Michael is amazing. I think the race was more disappointing than boring. This period will come to an end eventually. The FIA needs to let it run it's course rather than trying to adjust the rules to make it more difficult for Ferrari and Michael. The opposition does change from race to race because everyone has new directions they are going in an attempt to chase Ferrari.


----------



## Jetfire (Jun 20, 2002)

I'm definitely against the introduction of spec parts to the series. Manufacturers use F1 as a showcase and testbed of their latest technology, and introducing spec parts will really disourage them from participating. OTOH, there is a valid complaint with respect to the costs involved. Ferrari are winning because of two things: MS and the $300M they pump into the program. I'm not sure what the solution is. I think that regulations regarding engine size, weight, etc. are all fine, but cost control through standardization is the wrong way to go.


----------



## Patrick (Dec 23, 2001)

Only 13 more races to go.

I wonder if this is even interesting to MSchumacher and Ferrari fans; I mean, what is the point anyway?

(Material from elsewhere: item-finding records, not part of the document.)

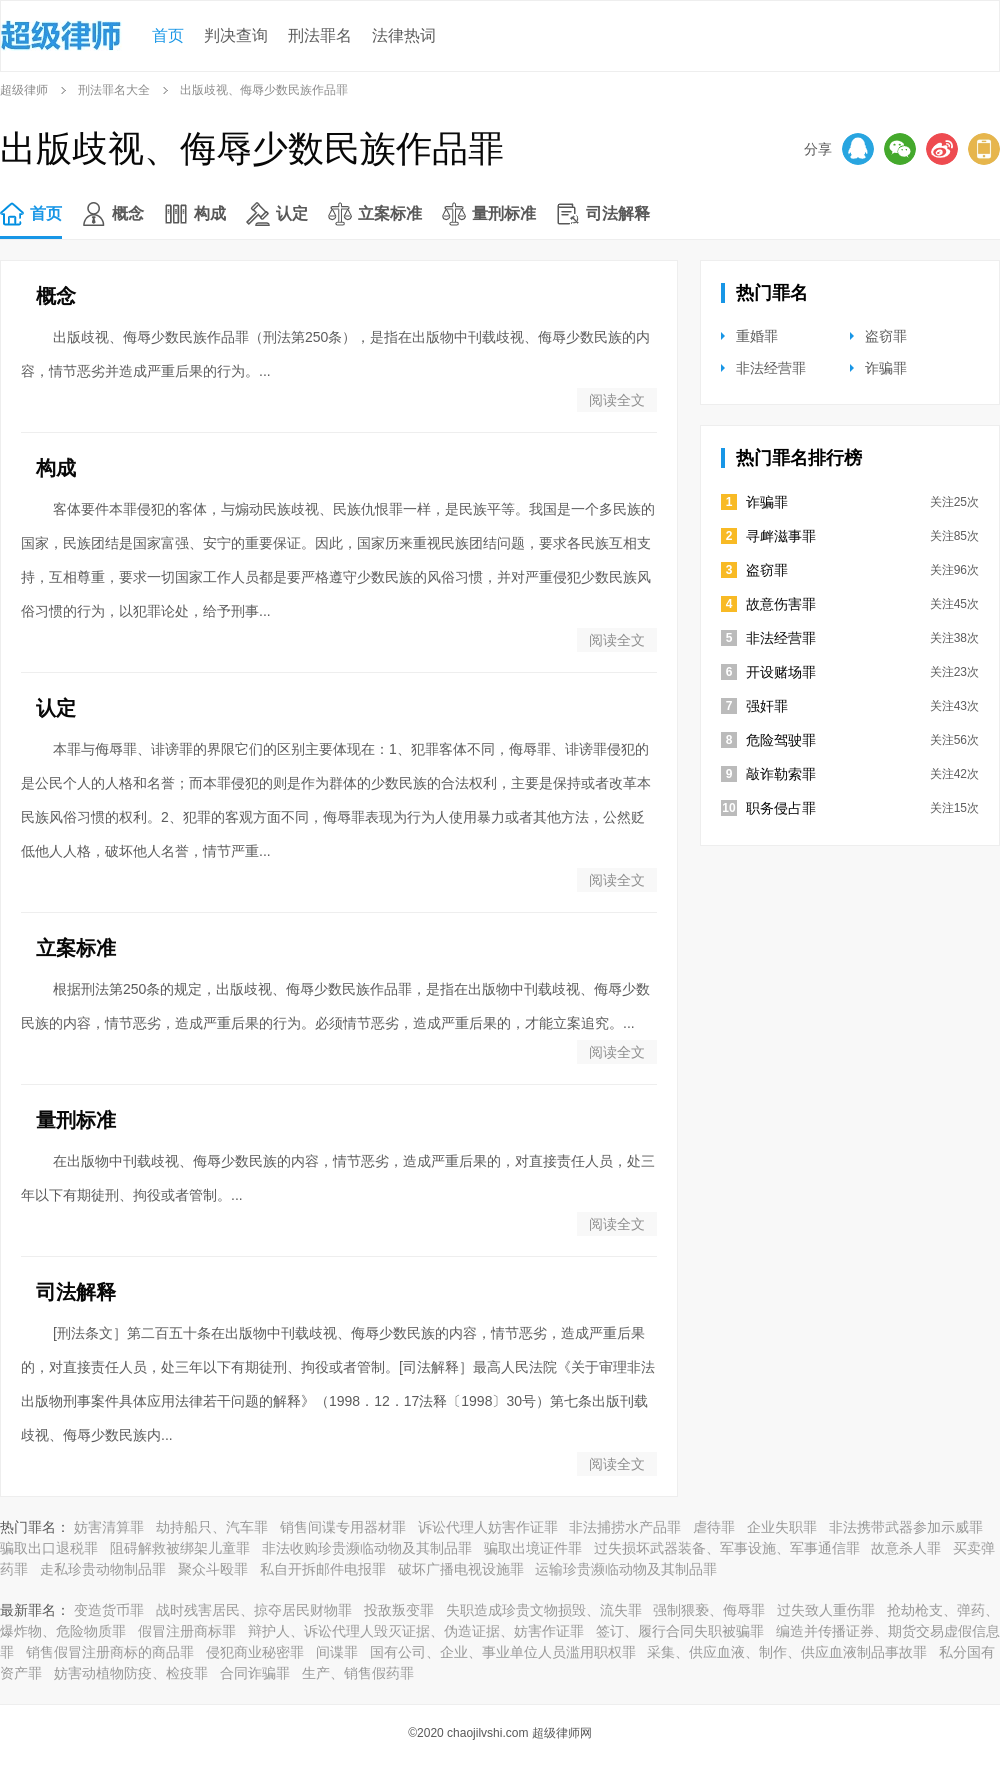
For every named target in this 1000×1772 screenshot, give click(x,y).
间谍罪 (337, 1652)
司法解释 (618, 213)
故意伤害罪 (781, 604)
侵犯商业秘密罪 (255, 1652)
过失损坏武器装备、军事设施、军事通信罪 (727, 1548)
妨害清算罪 (109, 1527)
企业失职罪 (782, 1527)
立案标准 (390, 213)
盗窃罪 (886, 336)
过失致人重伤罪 (826, 1610)
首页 (168, 35)
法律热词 (404, 35)
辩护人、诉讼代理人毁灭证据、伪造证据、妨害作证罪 (416, 1631)
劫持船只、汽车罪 (212, 1527)
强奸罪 (767, 706)
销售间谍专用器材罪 (343, 1527)
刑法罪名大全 (114, 90)
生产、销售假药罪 (358, 1673)
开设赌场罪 (781, 672)
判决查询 (236, 35)
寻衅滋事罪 (781, 536)
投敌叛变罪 (399, 1610)
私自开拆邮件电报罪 (323, 1569)
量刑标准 (504, 213)
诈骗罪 (886, 368)
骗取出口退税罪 (49, 1548)
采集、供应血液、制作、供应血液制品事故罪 (787, 1652)
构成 (210, 213)
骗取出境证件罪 (533, 1548)
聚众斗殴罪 (213, 1569)
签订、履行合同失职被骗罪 (680, 1631)
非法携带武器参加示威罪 (906, 1527)
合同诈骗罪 (255, 1673)
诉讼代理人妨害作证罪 (488, 1527)
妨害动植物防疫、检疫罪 (131, 1673)
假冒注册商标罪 (187, 1631)
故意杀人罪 (906, 1548)
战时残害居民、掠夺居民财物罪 (254, 1610)
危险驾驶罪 (781, 740)
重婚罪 (757, 336)
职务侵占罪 (781, 808)
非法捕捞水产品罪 (625, 1527)
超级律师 (24, 90)
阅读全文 (617, 400)
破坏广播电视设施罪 (461, 1569)
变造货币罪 (109, 1610)
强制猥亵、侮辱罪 (709, 1610)
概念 (128, 213)
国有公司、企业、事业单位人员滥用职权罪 (503, 1652)
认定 (292, 213)
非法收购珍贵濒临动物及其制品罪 (367, 1548)
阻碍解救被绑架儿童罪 (180, 1548)
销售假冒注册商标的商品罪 (110, 1652)
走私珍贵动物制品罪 (103, 1569)
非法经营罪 (771, 368)
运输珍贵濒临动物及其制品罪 (626, 1569)
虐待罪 (714, 1527)
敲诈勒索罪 (781, 774)
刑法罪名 (320, 35)
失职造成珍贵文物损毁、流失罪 (544, 1610)
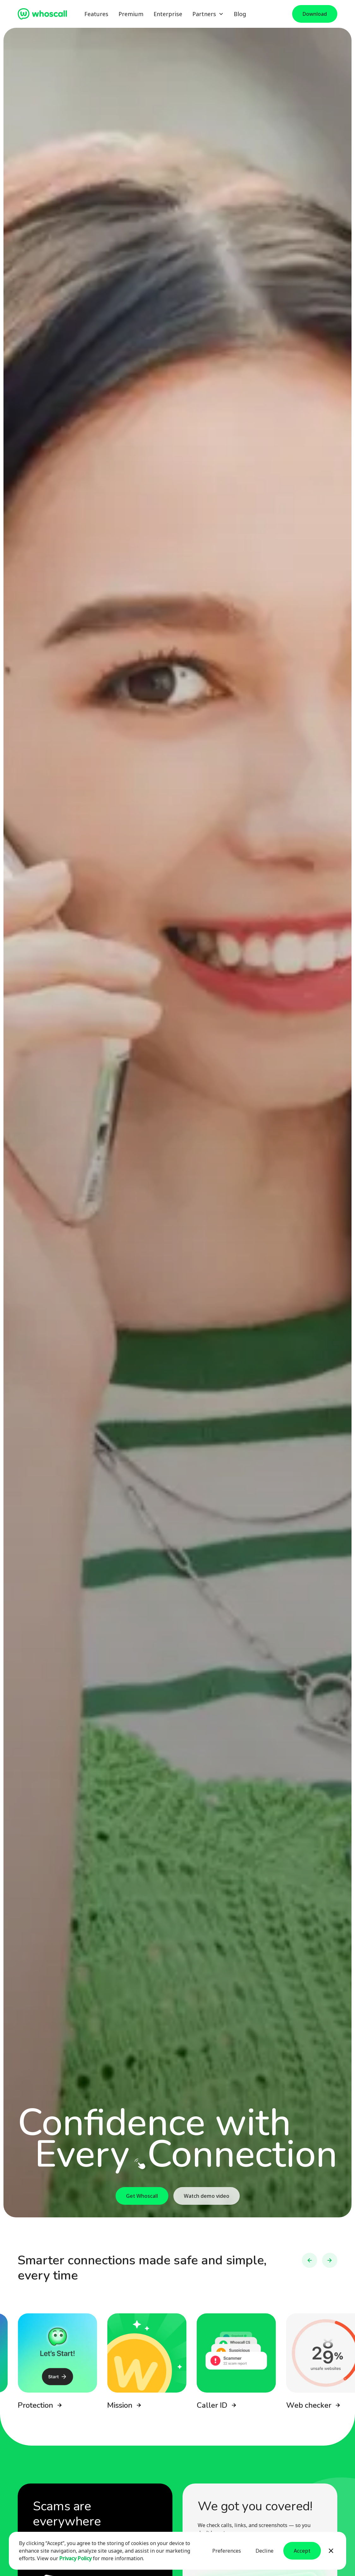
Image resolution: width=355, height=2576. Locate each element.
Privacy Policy (75, 2558)
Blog (240, 14)
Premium (130, 14)
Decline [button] (265, 2550)
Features (96, 14)
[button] (208, 14)
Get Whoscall (142, 2195)
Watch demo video (206, 2195)
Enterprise (167, 14)
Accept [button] (302, 2550)
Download (315, 13)
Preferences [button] (226, 2550)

I hope that the FIA goons (Mosely) and the "Great Train Robber" (Bernie) don't mess with the rules to slow down the red cars. Hopefully, Spoonface goes on winning and that the whole procession implodes. Let that be his legacy!

Fomula One is a joke.

:thumbdwn: 


-


----------



## Patrick (Dec 23, 2001)

Alex Baumann said:


> Ah, nothing like winning again ! :neener:
> 
> :fruit:


 :tsk:

-


----------